The above examples and description have of course been provided only for the purpose of illustrations, and are not intended to limit the invention in any way. As will be appreciated by the skilled person, the invention can be carried out in a great variety of ways, employing more than one technique from those described above, all without exceeding the scope of the invention.

Claims

1. A system for bias estimation in Artificial Intelligence (AI) models using a pre-trained unsupervised deep neural network, comprising:

a) a bias vector generator implemented by at least one processor that executes an unsupervised DNN with a predetermined loss function, said bias vector generator is adapted to: a.1) store a given ML model to be examined, having predetermined features; a.1) store a test-set of one or more test data samples being input data samples; b.1) receive a feature vector consisting of one or more input samples; b.2) output a bias vector indicating the degree of bias for each feature, according to said one or more input samples;

b) a post-processor which is adapted to: b.1) receive a set of bias vectors generated by said bias vector generator; b.2) process said bias vectors; b.3) calculate a bias estimation for every feature of said ML model, based on predictions of said ML model; and b.4) provide a final bias estimation for each examined feature.

2. System according to claim 1, in which targeted and non-targeted bias estimations are performed in a single execution.

3. System according to claim 1, in which the post-processor is further adapted to evaluate all ethical aspects by examining how each feature affects the ML model outcomes.

4. System according to claim 1, in which the test-set consists of at least one sample for each possible examined features values, being sampled from the same distribution as the training set that was used to induce the examined ML model.

5. System according to claim 1, in which the features are protected or unprotected features.

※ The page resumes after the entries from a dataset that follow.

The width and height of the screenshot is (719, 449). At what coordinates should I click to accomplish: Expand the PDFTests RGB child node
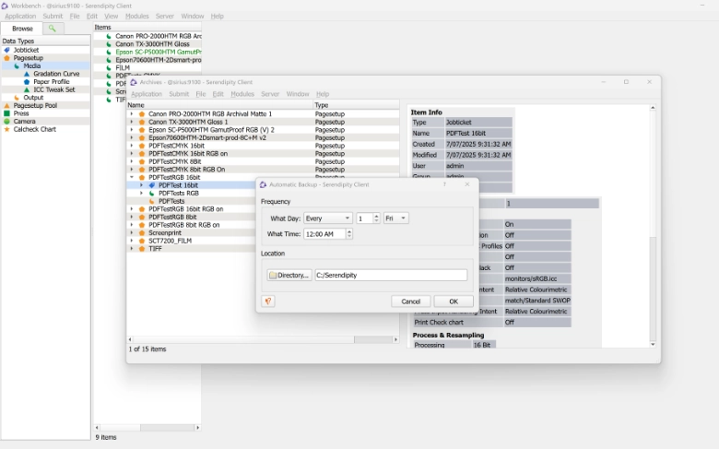141,194
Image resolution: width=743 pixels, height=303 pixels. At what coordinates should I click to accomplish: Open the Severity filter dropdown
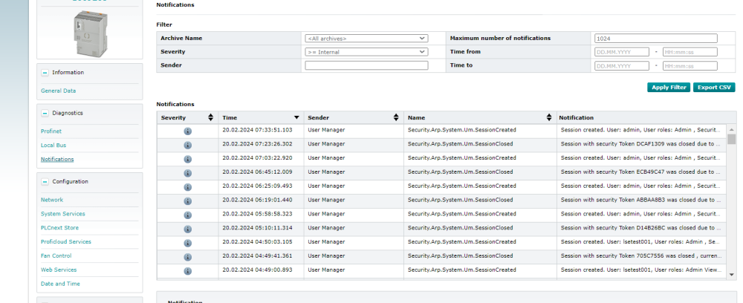point(366,52)
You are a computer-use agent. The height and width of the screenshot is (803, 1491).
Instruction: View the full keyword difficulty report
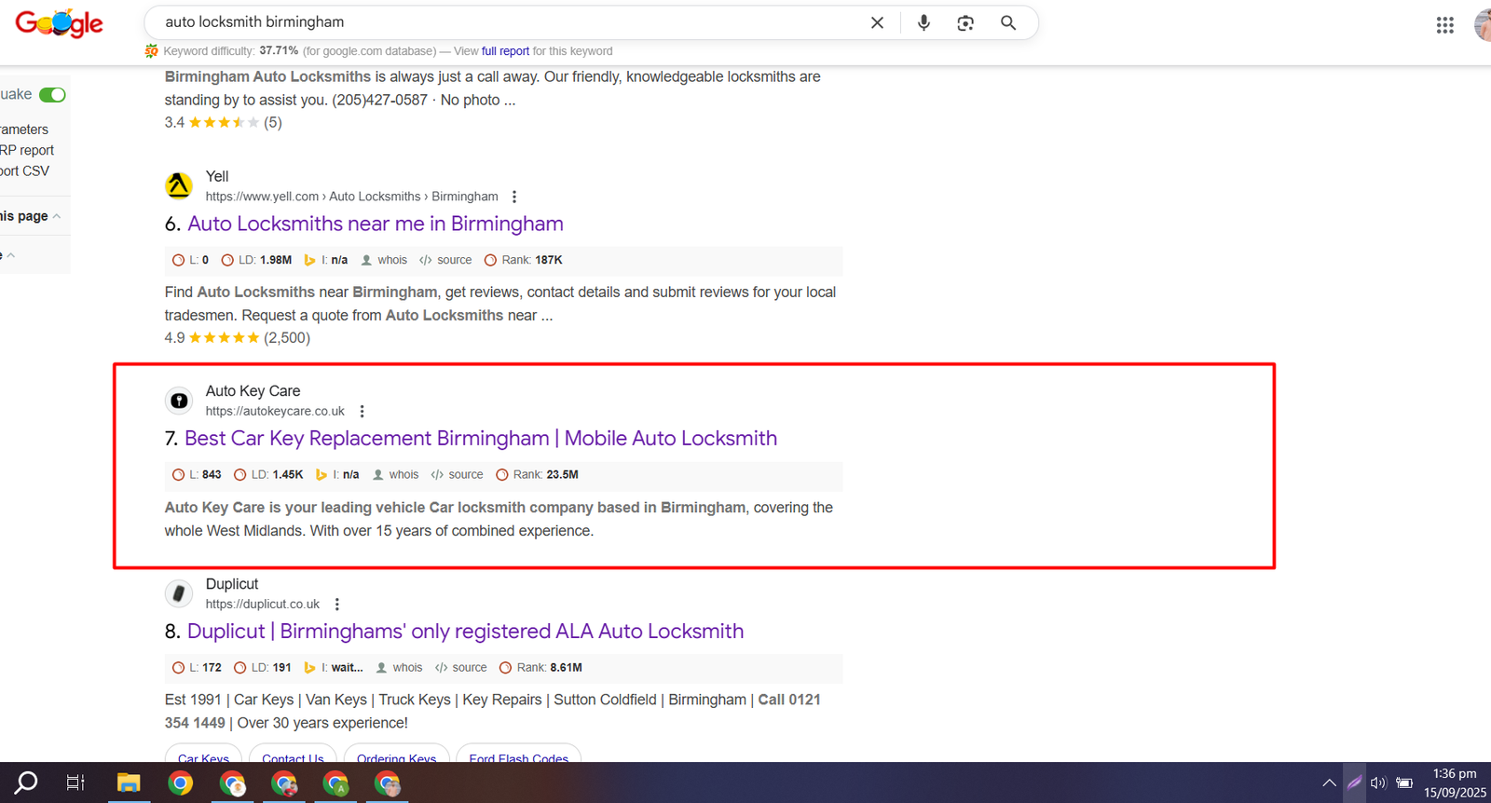505,51
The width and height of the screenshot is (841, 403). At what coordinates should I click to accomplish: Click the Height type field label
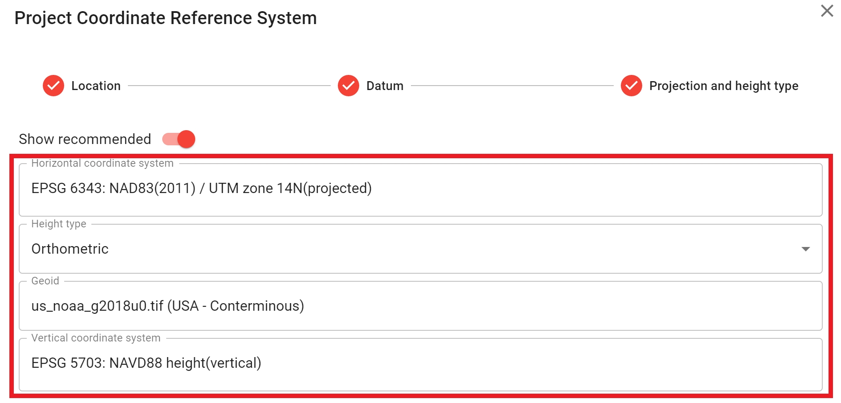58,224
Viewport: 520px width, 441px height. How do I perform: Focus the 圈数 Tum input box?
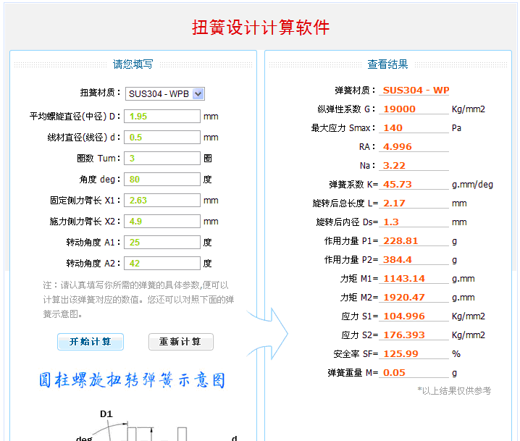click(162, 159)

6. System according to claim 1, in which the loss function produces vectors that represent the ML model's underlying bias.

7. System according to claim 1, in which the bias vector generator further comprises a second loss function component min B ⁡ ( x ) ⁢ ( ∑ i = 1 n ⁢ ⁢ ( 1 - δ B ⁡ ( x ) i ) ) ( 2 )

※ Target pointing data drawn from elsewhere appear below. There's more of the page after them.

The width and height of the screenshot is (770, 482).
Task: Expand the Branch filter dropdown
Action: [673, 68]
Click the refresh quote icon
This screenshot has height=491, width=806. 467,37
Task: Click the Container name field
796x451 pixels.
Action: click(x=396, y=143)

where B(x)i is the bias vector B(x) value in the i feature, n is the number of features and δB(x)i is a Kronecker delta which is 1 if B(x)i=0 and 0 if B(x)i≠0,

said second loss function component eliminates bias vectors with all non-zero entries.

8. System according to claim 1, in which the bias vector generator further comprises a third component defined by:

minBi,Bj(dif(Bi,Bj))

where Bi, Bj are the produced bias vectors for samples xi, xj, respectively, said third component enforces minimal difference between the bias vectors.

9. System according to claim 1, in which the prediction change component is subtracted from the total loss value, to maximize the change in model prediction.

10. System according to claim 1, in which the feature selection component is added to the total loss value, to minimize the number of non-zero values in the bias vector.

11. System according to claim 1, in which the similarity component is added to the total loss value, to minimize the difference between bias vectors in the same training batch.